Positional and keyword arguments¶
Pass arguments the same way you would call the function directly:
tasks.add_task(send_email, "user@example.com") # positional
tasks.add_task(send_email, address="user@example.com") # keyword
tasks.add_task(resize_image, image_id, width=800, height=600) # mixed
Storing the task ID¶
The returned task_id can be stored and used to query task status later via the API:
@app.post("/report")
def request_report(user_id: int, tasks=Depends(task_manager.get_tasks)):
task_id = tasks.add_task(generate_report, user_id)
return {"task_id": task_id}
@app.get("/report/{task_id}")
def report_status(task_id: str):
record = task_manager.store.get(task_id)
if record is None:
raise HTTPException(status_code=404)
return record.to_dict()
Idempotency keys¶
Pass an idempotency_key to prevent the same logical operation from running more than once, even if the route is called multiple times:
@app.post("/invoice/{invoice_id}/send")
def send_invoice(invoice_id: int, tasks=Depends(task_manager.get_tasks)):
task_id = tasks.add_task(
email_invoice,
invoice_id,
idempotency_key=f"invoice-{invoice_id}",
)
return {"task_id": task_id}
If a non-failed task with the same key already exists, add_task() returns its existing task_id without enqueuing the function again. This works within a single process and across multiple instances when a shared backend is configured.
Tags¶
Attach key/value labels to a task at enqueue time with tags=. Tags are stored on the task record and forwarded to every log and lifecycle event emitted by the task, making it easy to filter logs in downstream systems.
@app.post("/invoice")
def create_invoice(user_id: int, plan: str, tasks=Depends(task_manager.get_tasks)):
task_id = tasks.add_task(
process_invoice,
user_id,
tags={"user_id": str(user_id), "plan": plan, "source": "api"},
)
return {"task_id": task_id}
Tags are accessible inside the task function via get_task_context():
from fastapi_taskflow import get_task_context, task_log
@task_manager.task(retries=2)
def process_invoice(user_id: int) -> None:
ctx = get_task_context()
plan = ctx.tags.get("plan", "free") if ctx else "free"

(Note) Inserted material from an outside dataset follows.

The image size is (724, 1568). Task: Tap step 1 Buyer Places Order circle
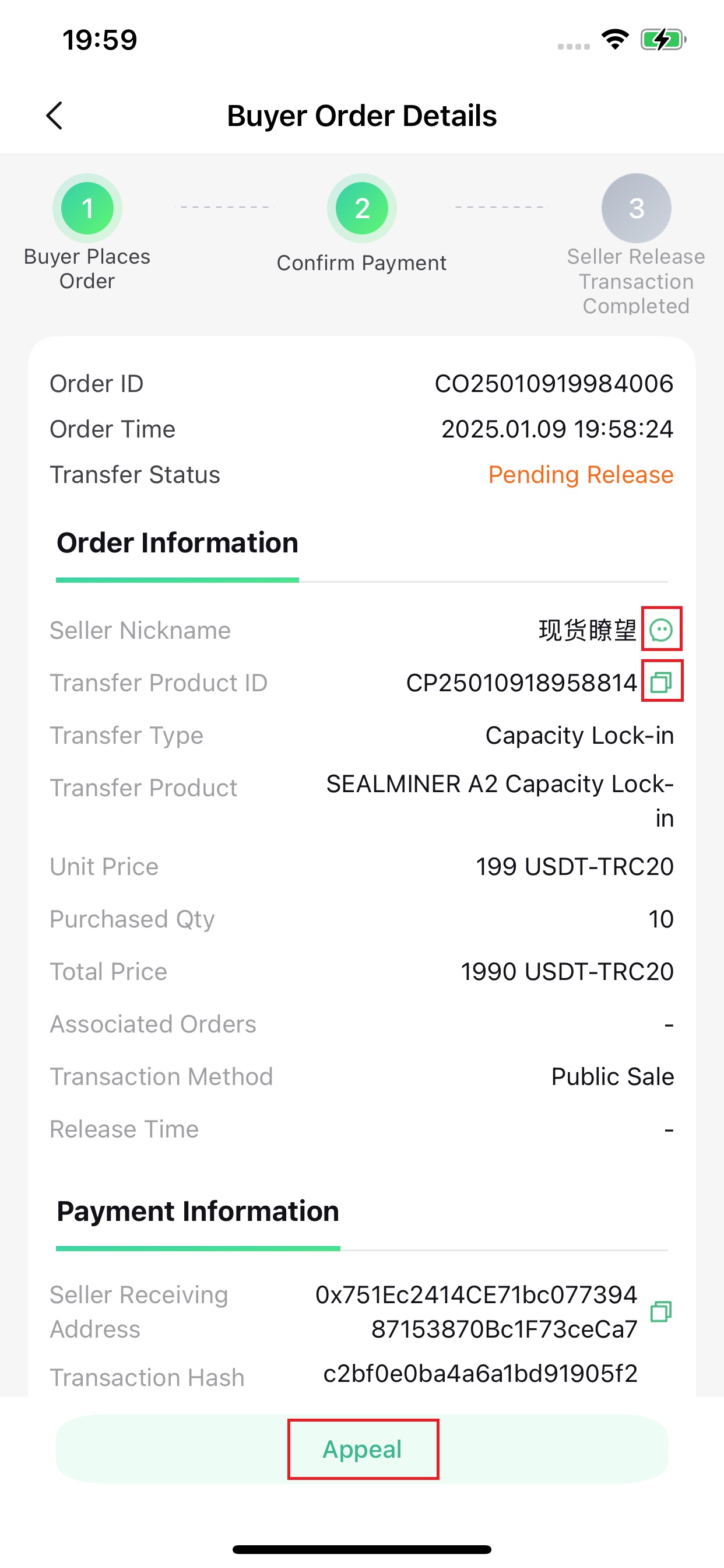pos(87,209)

task_log("Processing invoice", user_id=user_id, plan=plan)
See Task Context for the full get_task_context() API.
Adding tasks outside a route¶
If you need to enqueue a task outside a request context (e.g. from a startup handler or a management script), construct ManagedBackgroundTasks directly and schedule it with asyncio:
import asyncio
from fastapi_taskflow import ManagedBackgroundTasks
from fastapi_taskflow.executor import make_background_func
async def on_startup():
tasks = ManagedBackgroundTasks(task_manager)
task_id = tasks.add_task(sync_database)
asyncio.ensure_future(tasks.tasks[-1]())
For most cases, the route-based patterns are simpler and preferred. Direct construction is only needed when no request context is available.